**EXERCISE DIRECTIONS**
Give all the data again exactly.

-- EXERCISE MATERIALS follows --

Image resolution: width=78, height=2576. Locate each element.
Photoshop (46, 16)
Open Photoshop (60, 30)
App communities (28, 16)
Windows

-- EXERCISE MATERIALS concluded --

**EXERCISE OUTPUT**
Image resolution: width=78, height=2576. Locate each element.
Photoshop (46, 16)
Open Photoshop (60, 30)
App communities (28, 16)
Windows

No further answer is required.